The gas-phase reactions of N₂0 in flames are reviewed first. It is clear that in most cases N₂0 is a very reactive intermediate, which is quickly destroyed before being emitted from a flame. The important homogeneous reactions removing N₂0 are thermal decomposition to N₂ and O₂ and also radical attack in e.g. N₂O + H → N₂ + OH. Nitrous oxide is formed from nitrogen-containing species by NO reacting with a radical derived from either HCN or NH₃; the reactions are NCO + NO → N₂0 + CO and NH + NO → N₂0 + H. The levels of N₂O observed are a balance betwen its rates of formation and destruction. It turns out that HCN is a more efficient precursor than NH₃ at producing N₂0. The removal of N₂O is fastest at high temperatures and in fuel-rich systems, where free hydrogen atoms are present in relatively large amounts.

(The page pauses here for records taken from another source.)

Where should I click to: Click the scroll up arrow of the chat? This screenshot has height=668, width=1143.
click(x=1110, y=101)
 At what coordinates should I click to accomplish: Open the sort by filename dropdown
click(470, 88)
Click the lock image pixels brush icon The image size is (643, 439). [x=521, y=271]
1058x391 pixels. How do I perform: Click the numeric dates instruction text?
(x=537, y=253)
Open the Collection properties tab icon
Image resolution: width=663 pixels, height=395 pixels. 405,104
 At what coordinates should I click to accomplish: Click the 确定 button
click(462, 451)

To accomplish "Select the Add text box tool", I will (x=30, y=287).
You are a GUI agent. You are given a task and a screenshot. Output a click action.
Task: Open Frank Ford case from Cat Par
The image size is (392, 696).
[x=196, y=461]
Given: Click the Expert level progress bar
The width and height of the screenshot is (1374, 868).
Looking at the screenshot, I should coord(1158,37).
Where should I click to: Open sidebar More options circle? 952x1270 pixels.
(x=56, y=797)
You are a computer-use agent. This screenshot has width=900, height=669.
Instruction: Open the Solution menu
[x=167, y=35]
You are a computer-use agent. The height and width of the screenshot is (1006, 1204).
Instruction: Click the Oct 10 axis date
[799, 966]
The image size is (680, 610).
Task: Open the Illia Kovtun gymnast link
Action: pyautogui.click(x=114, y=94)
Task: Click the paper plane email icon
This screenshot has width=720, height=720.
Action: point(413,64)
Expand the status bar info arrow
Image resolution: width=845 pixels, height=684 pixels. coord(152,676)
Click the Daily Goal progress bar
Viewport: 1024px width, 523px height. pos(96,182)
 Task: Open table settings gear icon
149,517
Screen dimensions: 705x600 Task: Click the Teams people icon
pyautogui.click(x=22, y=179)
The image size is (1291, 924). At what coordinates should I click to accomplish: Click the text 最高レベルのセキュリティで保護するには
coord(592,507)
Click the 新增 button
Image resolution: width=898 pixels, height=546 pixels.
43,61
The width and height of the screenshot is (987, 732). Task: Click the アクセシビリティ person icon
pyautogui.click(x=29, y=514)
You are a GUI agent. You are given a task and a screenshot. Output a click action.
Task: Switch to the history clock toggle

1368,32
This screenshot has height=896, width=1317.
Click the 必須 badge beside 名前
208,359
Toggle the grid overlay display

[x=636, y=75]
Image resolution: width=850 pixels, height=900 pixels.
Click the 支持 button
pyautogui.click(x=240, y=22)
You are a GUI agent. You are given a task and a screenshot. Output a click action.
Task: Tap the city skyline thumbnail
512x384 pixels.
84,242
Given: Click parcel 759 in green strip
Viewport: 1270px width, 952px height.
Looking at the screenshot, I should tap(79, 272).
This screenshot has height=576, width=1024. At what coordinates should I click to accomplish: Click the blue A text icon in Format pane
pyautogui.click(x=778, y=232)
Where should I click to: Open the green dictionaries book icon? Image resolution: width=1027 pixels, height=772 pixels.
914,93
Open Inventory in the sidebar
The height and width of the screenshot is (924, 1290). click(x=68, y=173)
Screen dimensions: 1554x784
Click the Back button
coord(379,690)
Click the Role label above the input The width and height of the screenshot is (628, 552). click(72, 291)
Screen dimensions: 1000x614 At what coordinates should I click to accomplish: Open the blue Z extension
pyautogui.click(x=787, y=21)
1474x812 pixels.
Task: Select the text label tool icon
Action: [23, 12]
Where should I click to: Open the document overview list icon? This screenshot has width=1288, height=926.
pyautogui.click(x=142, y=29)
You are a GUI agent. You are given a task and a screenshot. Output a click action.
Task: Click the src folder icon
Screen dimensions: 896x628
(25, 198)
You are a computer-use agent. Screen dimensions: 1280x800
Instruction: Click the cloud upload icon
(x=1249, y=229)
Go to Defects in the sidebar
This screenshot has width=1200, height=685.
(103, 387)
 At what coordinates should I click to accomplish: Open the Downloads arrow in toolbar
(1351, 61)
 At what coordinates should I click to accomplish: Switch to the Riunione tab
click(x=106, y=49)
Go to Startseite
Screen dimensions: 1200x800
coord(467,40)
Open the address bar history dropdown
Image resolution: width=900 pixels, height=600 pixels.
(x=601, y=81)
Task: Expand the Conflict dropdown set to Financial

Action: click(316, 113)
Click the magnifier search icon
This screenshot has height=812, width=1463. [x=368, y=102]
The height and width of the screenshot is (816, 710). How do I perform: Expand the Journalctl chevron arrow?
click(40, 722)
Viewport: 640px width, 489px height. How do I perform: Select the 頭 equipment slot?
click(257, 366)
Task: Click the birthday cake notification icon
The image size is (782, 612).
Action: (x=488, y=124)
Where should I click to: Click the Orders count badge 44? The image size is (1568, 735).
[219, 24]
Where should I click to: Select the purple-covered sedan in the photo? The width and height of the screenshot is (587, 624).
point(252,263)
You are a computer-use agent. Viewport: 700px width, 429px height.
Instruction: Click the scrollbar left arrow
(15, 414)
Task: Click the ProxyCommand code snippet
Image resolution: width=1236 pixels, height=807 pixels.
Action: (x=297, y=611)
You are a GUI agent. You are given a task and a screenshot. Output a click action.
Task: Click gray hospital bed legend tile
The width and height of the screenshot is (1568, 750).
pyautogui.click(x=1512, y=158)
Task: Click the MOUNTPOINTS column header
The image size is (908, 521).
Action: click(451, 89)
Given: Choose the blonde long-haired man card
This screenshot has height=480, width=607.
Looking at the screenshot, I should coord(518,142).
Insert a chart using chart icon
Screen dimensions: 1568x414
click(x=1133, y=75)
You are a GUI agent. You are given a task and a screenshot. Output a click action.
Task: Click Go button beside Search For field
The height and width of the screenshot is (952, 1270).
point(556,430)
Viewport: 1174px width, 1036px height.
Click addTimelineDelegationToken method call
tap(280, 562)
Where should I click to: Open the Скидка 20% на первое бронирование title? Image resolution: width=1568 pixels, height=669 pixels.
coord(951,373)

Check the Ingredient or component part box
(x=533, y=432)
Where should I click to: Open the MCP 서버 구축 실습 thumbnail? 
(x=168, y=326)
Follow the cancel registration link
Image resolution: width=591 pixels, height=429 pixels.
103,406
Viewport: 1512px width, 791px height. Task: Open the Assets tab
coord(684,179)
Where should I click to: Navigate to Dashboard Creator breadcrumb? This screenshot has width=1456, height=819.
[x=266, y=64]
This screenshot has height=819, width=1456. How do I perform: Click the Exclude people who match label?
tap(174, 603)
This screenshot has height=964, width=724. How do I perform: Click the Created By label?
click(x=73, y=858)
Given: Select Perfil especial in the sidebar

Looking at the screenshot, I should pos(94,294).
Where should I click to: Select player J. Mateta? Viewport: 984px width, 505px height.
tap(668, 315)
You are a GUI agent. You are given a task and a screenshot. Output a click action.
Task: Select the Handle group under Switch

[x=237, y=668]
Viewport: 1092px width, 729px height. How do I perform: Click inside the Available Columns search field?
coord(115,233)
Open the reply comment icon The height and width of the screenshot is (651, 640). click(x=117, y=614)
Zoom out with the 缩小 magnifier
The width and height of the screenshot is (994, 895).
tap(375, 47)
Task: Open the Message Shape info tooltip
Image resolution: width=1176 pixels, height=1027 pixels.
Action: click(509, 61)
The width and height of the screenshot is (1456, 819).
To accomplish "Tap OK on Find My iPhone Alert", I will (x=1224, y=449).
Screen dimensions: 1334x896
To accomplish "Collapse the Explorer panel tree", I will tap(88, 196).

When coal burns in a fluidized bed, most of the N₂O detected is produced during devolatilization, rather than in the subsequent stage of char combustion. It is clear that HCN and NH₃ are produced from nitrogenous material released during devolatilization; these two compounds give N₂0 when the volatiles burn. The burning of char, on the other hand, involves the chemi-sorption of O₂ on to sites containing carbon or nitrogen atoms, followed by surface reaction, with one of the products being N₂0, in addition to CO, CO₂ and NO. Fluidized coal combustors have temperatures around 900°C, which is low enough for the thermal decomposition of N₂O to be relatively slow. In addition, the presence of the solid phase provides a large area for radical recombination, which in turn reduces the rate of removal of N₂O by free radicals. Parametric studies of fluidized bed combustors have shown that factors such as: temperature, amount of excess air, carbon content and O/N ratio of the coal, all have a significant effect on N₂O emissions. It is important to note that heterogeneous reactions with solids, such as CaO and char, can cause large decreases in the amount of N₂O produced during the combustion of coal in a fluidized bed. In fact, there are several methods available for lowering the yields of N₂O from fluidized bed combustors generally. Areas of uncertainty in the factors affecting N₂O emissions from fluidized bed combustors are identified.